Please render the listing as a Markdown table with the columns Row and Line, starting at the line that contains "The image size" and ending after the line that contains "coord(882,275)". Omit blank lines and the pictures.

--- start Material supplied ---

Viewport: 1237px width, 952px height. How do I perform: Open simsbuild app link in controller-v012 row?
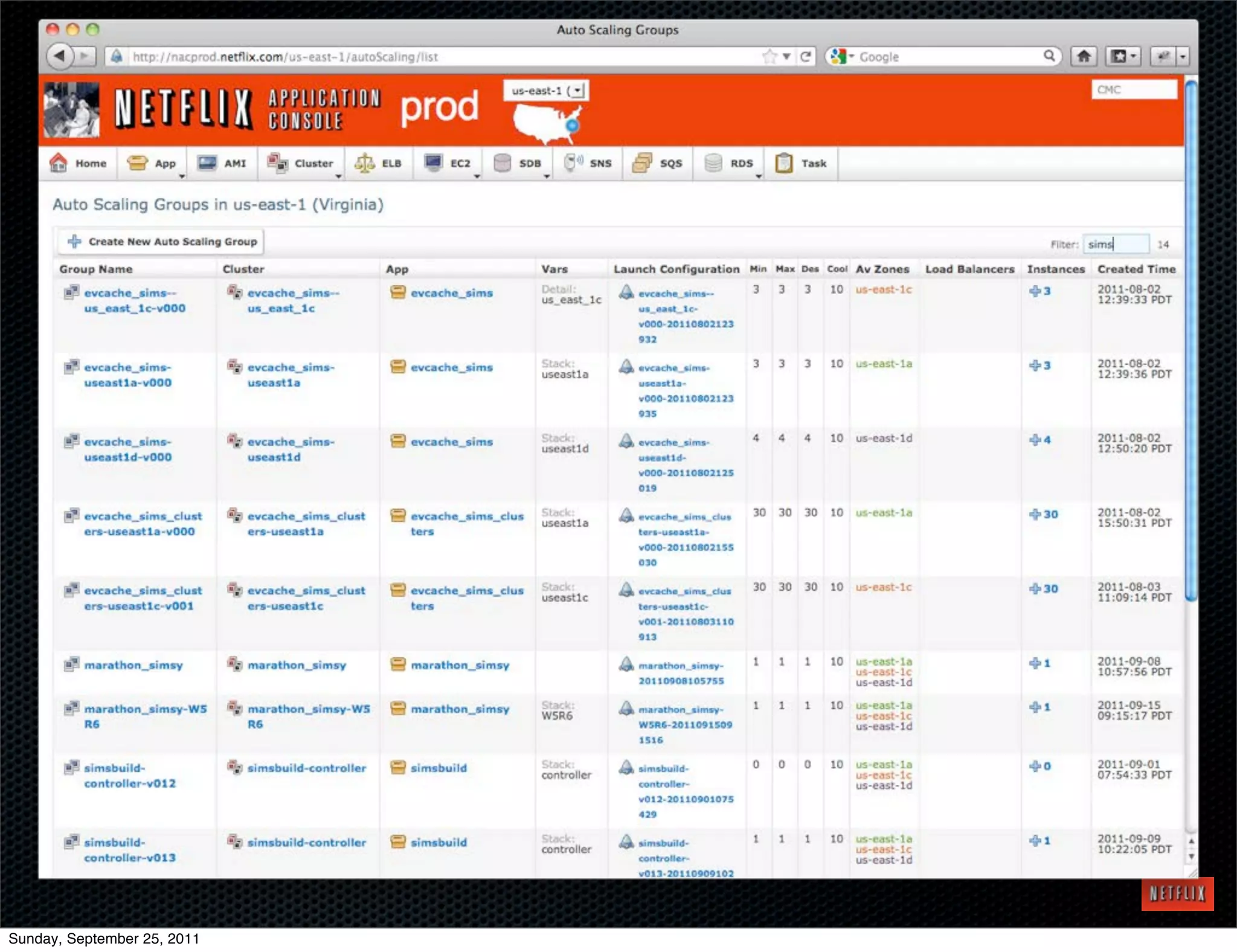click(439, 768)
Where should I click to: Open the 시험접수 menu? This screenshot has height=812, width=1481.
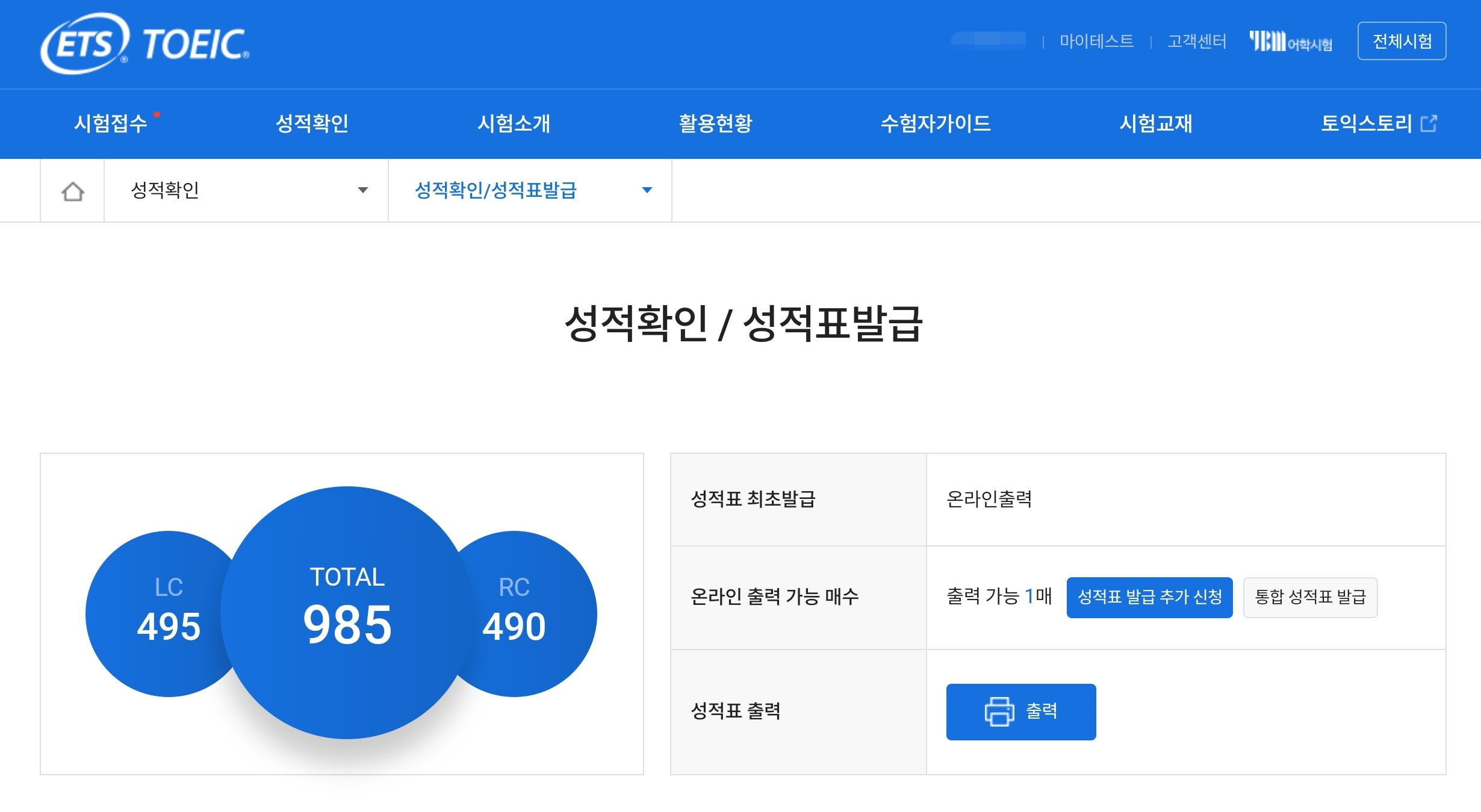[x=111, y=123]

--- end Material supplied ---
--- start Material supplied ---

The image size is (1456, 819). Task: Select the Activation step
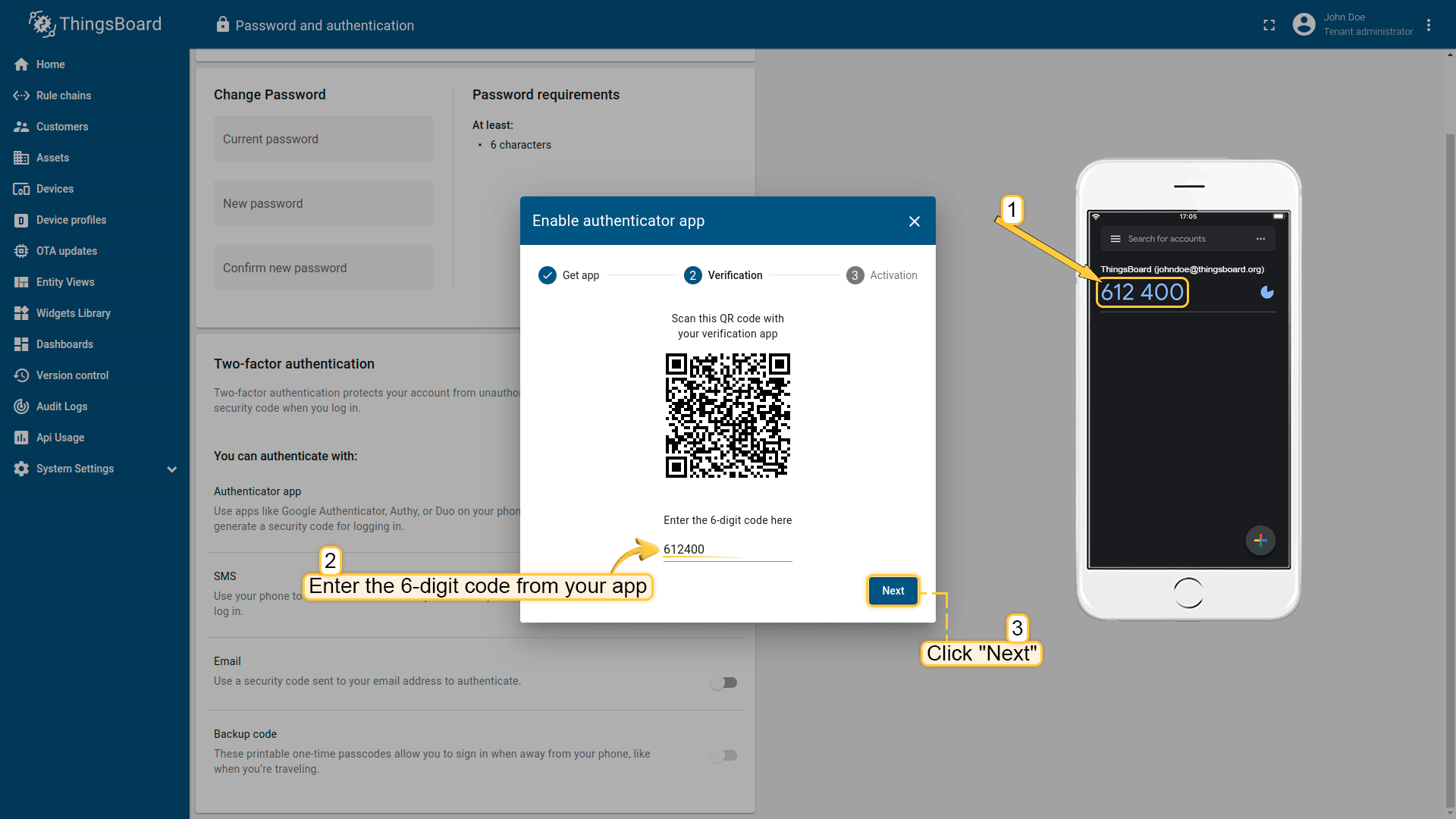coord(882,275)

--- end Material supplied ---

— Output for this exercise —
| Row | Line |
|---|---|
| 1 | The image size is (1456, 819). Task: Select the Activation step |
| 2 | coord(882,275) |